§ STUDY MATERIAL
□ □ □

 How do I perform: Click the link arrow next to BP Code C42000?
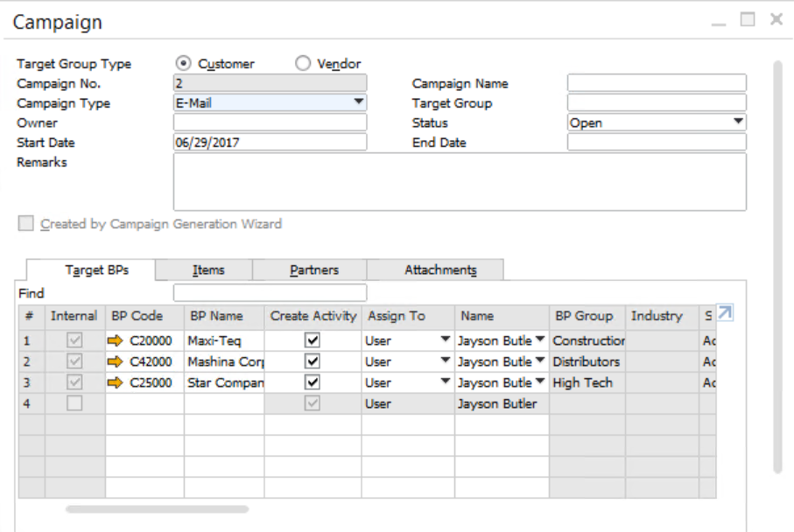point(115,361)
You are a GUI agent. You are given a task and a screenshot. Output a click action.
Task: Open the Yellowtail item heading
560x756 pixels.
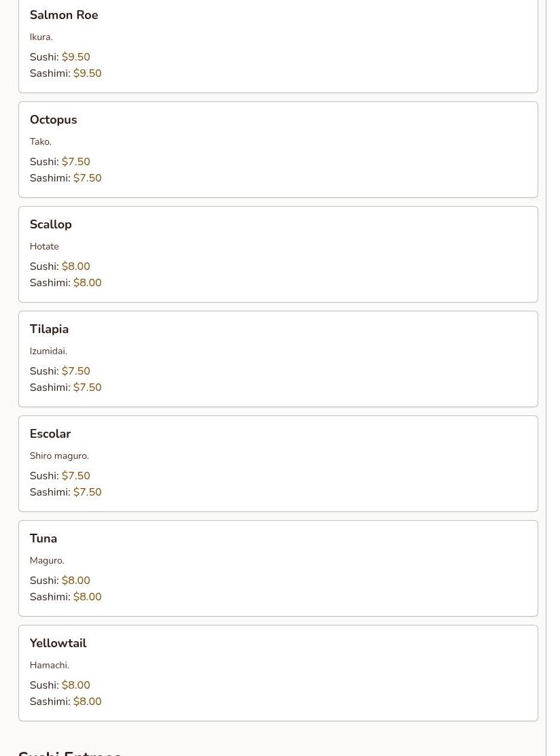[x=58, y=642]
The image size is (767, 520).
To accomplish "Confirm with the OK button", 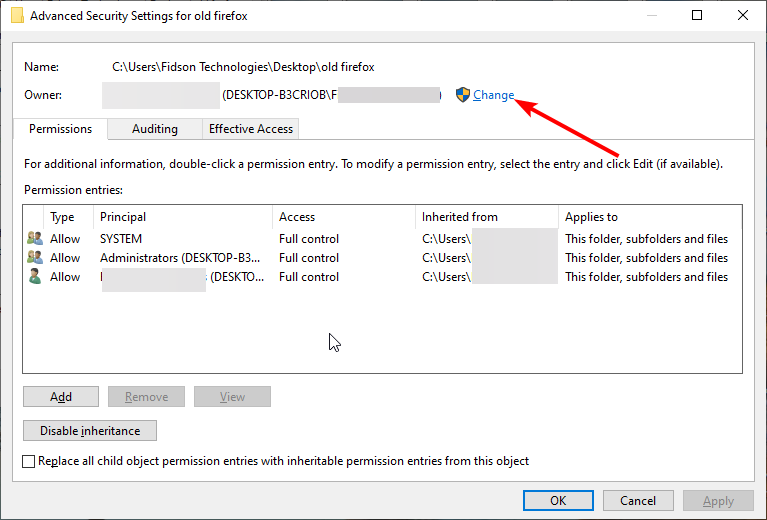I will point(558,500).
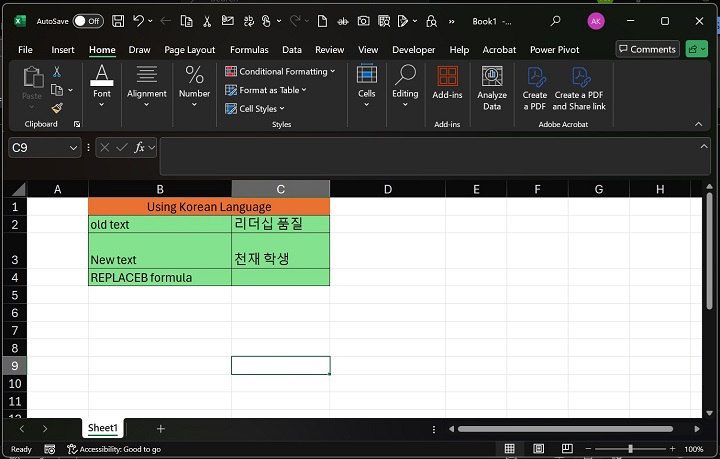The image size is (720, 459).
Task: Click the Insert Function fx icon
Action: tap(141, 147)
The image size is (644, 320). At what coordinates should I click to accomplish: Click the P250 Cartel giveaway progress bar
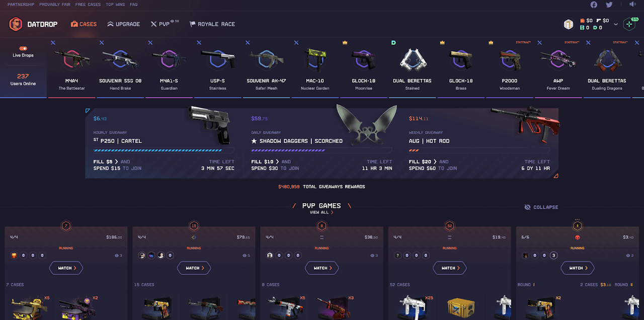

□ □ □

§ WORK REQUEST
Set the lines above down again, word for word, from the first through the one containing "The image size is (767, 520)."; pictures excluded.

§ RESULT
 How do I perform: Click the link arrow next to BP Code C42000?
point(115,361)
You are a GUI agent. You are given a task and a screenshot. Output a click action.
Task: Open the Yellowtail item heading
560x756 pixels.
[x=58, y=642]
The image size is (767, 520).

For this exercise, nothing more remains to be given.